The company is planning to convert almost a third of its high interest debt of $3 billion into a lower interest, higher maturity period rupee-denominated debt.

“We are issuing rupee bonds worth of `5,000 crore to repay the current debt.
This will not only help us in reducing our interest rate, but also in extending the maturity of the rupee debt,” said Naresh Nayyar, chief executive officer of Essar Energy, said in a media conference call on Monday after announcement of the financial results.

While the objective of Essar Power for financial restructuring is same as Essar Oil, the strategy is different as unlike Essar Oil its power business has rupee profit & loss numbers and rupee-based balance sheet.

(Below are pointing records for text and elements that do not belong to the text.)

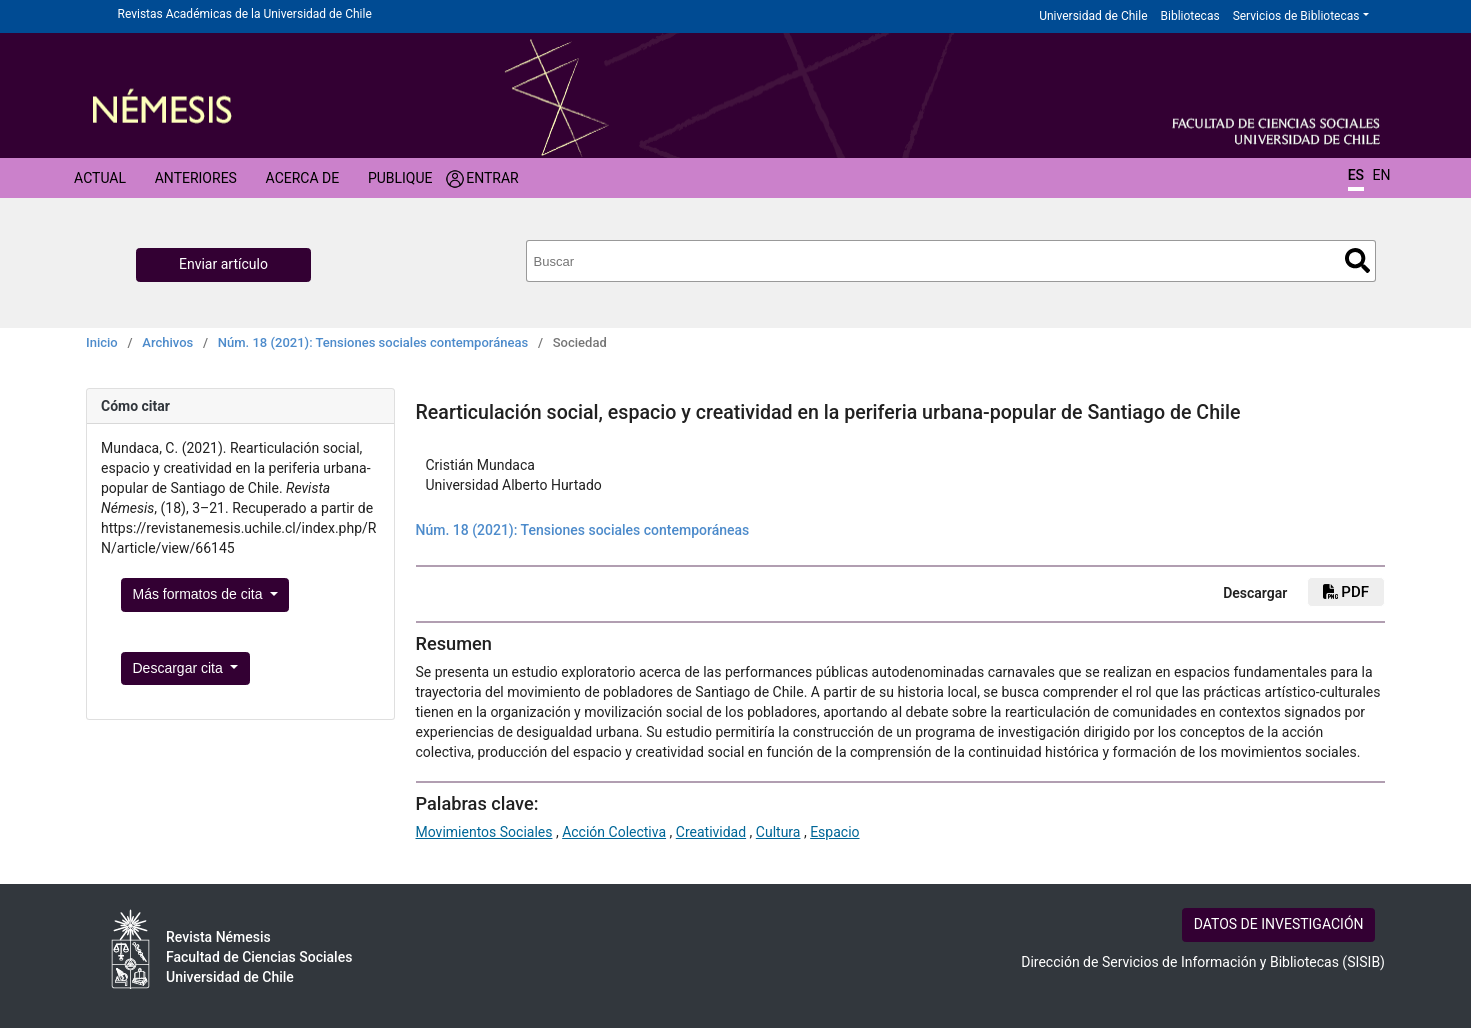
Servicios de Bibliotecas (1296, 16)
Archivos (167, 342)
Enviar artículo (223, 264)
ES (1356, 175)
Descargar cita (180, 668)
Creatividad (711, 832)
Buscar (1357, 260)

Through the bond issue the company will reduce its net interest rate by 1-2% and increase the debt maturity by 2-3 years, Nayyar said.

Besides this, on the operational side too, the company is looking to reduce costs by slowly shifting to a completely coal-based power generation from a partial gas-based one.

It is converting two of its gas-based captive power plants – Hazira, which is of 515 megawatt (mw) and Bhander of 500 mw – into imported coal-fired plants by 2015.

Deepak Maheshwari, chief financial officer, Essar Energy, said the move will halve the variable production costs of the two plants.

“In fact, by 2015, the total power generation of the company will stand at 6,760 mw and most of it will be coal-based,” said Nayyar, adding this will make Essar Power financially and operationally robust.

The street too feels the same as power is the only sector which has so far been a drag on Essar Energy’s financials.

“…with the majority of capex now complete and projects delivered, the division offers an exciting option for the Group with operating profit growing 3-fold (potentially 4-fold) over the next 3 years,” said analysts Laura Webster, Hootan Yazhari, Vidyadhar Ginde and Hamish Clegg from brokerage Bank of America Merrill Lynch in a report on Monday.